The Brooklyn-based quartet — quintet for a mid-show stretch where they needed another guy noodling on the synthesizer — was electric, flipping between their punk-rock roots and the groovy jam-band atmosphere of Sympathy For Life, the 2021 album they’re touring behind. While the opening act, Tuareg guitar hero Mdou Moctar, dazzled purely with his band’s technical prowess, the trio standing like well-dressed statues as they shredded their axes in regal, silvery robes, Parquet Courts went for something more visual. Adorned with a dazzling array of lights and effects, their show was drenched in color, dousing the band in kaleidoscopic hues, casting their larger-than-life silhouettes onto the stage’s backdrop.
Opening with “Application/Apparatus,” the centerpiece from Sympathy For Life, they seemed to relish in building up the song’s mechanical pulse, tightening and futzing with the drum machines before finally locking into that central motorik groove. As A. Savage snarled out the song’s droning, dystopian dialogue between a driver and the ride-share app on his phone, the band swelled behind him with increasingly explosive bursts of noise. Despite the song’s sheer propulsion, it stood apart from the danceable cuts bunched up around the middle of the setlist, tapping into something far more heady and cerebral.

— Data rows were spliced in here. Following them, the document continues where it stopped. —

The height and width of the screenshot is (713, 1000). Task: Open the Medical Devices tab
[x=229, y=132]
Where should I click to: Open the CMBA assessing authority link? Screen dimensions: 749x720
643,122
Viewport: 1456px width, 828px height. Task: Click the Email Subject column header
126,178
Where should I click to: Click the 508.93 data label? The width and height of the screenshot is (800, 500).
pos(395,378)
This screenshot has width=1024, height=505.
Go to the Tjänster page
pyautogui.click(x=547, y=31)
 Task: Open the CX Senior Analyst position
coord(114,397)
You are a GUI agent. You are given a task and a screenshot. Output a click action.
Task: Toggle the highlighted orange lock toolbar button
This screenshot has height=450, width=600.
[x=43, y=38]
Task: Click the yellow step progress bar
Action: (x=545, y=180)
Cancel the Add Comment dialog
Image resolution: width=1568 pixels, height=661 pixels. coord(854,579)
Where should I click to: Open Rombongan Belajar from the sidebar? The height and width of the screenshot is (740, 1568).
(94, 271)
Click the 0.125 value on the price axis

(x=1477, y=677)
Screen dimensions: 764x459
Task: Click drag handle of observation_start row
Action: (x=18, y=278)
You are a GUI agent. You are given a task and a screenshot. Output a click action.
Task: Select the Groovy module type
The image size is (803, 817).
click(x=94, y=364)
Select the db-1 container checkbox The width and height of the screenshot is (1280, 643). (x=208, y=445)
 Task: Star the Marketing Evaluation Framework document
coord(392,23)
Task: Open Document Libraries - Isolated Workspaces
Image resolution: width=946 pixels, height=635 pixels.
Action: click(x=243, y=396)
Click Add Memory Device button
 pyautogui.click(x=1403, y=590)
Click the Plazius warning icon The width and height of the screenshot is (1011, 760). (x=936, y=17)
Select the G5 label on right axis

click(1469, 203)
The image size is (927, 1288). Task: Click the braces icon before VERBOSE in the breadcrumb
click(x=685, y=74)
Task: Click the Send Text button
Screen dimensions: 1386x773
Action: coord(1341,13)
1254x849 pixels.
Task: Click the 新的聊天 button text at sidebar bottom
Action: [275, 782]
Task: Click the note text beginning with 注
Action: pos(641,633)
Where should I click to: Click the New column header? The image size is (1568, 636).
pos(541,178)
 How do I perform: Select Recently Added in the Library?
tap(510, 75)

Ignoring fan-favorite rippers like “Total Football” and “Tenderness,” Parquet Courts’ song selection often favored a more contemplative sound, a spell that the band often found themselves falling back into throughout the set. Whether they were riding the burbling synths of “Marathon of Anger,” which wouldn’t have sounded out of place on Talking Heads’ Speaking in Tongues, or floating atop Brown’s sublime guitar clouds on “Mardi Gras Beads,” the band seemed more inclined to lounge in their lush instrumentation — even if that meant closing their set on the lilting “Pulcinella,” which, while enjoyable on its own, felt far too drowsy a note to end on.
Still, because this was a Parquet Courts show, there was no shortage of music to headbang to. Following the acid-washed, Screamadelica-esque breakdown at the end of “Plant Life,” the band kicked right into the two-part title track from 2012’s Light Up Gold, promptly sending a wave of bodies crashing into each other as A. Savage and Brown sent their guitars into a thrashy squall. It only got better when they played that album’s opener, “Master of My Craft,” a few songs later. The song — a sardonic screed about the bootstraps mentality — was destined to be played live, and as soon as Brown started hollering about his thread-counts, commissions, staircases, and hourly rates (all high), the place went nuts. Could Parquet Courts still tear the house down, even on a tour for one of their mellowest albums yet? If you asked Brown, he’d probably call you a “fucking hippie” and tell you to “for-GET about it.”